Finished scrambling my workspace together today, glad I could put something together because I've had to fabricate a few things for putting up the outdoor Christmas lights this week seeing that the backside of the old display no longer exists. And I've got enough of a jury rigged setup that puts me back where I was fifteen years ago when I started wrenching bicycles again. Pitiful, but functional. Hey, it worked when I was putting that first Raleigh Gran Sport back on the road in '04.

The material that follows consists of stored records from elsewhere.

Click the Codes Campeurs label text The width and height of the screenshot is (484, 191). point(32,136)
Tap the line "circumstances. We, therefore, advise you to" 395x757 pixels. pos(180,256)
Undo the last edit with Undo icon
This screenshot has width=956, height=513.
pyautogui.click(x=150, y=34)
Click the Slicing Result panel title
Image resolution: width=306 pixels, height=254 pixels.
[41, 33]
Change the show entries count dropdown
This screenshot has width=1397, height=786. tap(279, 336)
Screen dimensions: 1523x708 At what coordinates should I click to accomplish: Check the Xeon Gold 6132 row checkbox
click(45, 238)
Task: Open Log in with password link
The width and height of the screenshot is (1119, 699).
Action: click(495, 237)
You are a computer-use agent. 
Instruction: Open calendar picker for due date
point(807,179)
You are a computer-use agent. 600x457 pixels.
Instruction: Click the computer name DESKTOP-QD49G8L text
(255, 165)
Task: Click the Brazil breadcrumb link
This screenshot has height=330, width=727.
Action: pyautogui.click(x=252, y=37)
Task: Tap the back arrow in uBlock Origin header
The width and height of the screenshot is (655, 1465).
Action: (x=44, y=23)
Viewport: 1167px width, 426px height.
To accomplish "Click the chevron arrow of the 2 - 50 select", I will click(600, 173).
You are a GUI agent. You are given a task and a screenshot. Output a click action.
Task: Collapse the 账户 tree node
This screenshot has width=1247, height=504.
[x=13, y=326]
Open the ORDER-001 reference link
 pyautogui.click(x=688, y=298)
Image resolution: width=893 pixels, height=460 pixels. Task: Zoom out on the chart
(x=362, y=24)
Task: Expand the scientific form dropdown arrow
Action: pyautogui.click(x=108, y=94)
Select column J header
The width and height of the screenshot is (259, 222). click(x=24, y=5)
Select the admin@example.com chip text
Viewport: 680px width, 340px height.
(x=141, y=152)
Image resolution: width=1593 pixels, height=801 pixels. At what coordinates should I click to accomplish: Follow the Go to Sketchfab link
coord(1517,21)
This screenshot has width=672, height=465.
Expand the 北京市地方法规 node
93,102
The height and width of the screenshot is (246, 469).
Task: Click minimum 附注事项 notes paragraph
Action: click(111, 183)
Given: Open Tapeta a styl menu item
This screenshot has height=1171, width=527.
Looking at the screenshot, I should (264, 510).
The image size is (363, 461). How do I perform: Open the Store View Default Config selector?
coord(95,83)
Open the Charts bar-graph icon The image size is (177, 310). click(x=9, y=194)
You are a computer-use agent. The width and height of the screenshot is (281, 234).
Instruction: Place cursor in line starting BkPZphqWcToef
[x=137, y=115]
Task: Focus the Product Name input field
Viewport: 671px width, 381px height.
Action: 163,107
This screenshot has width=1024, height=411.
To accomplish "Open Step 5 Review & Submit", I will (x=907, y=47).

In the interim, of course, I've started designing out the new shop, with the advantage that I'm going to be starting from scratch and not putting together an on-again/off-again collection of tools and equipment that I've used over the past three shops. Finally a bead blasting cabinet, 44" large tool box that'll have everything in one organized place, the workbench built into the wall at whatever size I decide I'm going to need, compressor on the other side of the building with air lines built in along the wall with multiple outlets (I'm getting a lot of inspiration from having helped my motorcycle mechanic move his business last year).
Big thing I'm mulling over in my mind right now is the repair stand. Park, of course, and yeah I'd love to end up with a PRS-3.2 but given that I'm not going to be doing anything resembling the level of work I used to do in Montpelier, I'm thinking a PCS-10.2 would probably be a more rational choice. And save me enough money for a new wheel truing stand. That is, if I go freestanding. I am giving serious consideration to using a workbench mount stand (PRS-4.2 or PCS-12) because it should give me the capability of leaving the bike up on the stand and still working on it even if Maggie has her car parked in the garage for the evening. The other big change coming is that, since I'm not stuck with the workbench that came with the garage when I bought it, Maggie will be parking her car straight rather than at an angle. This is a wide car-and-a-half garage.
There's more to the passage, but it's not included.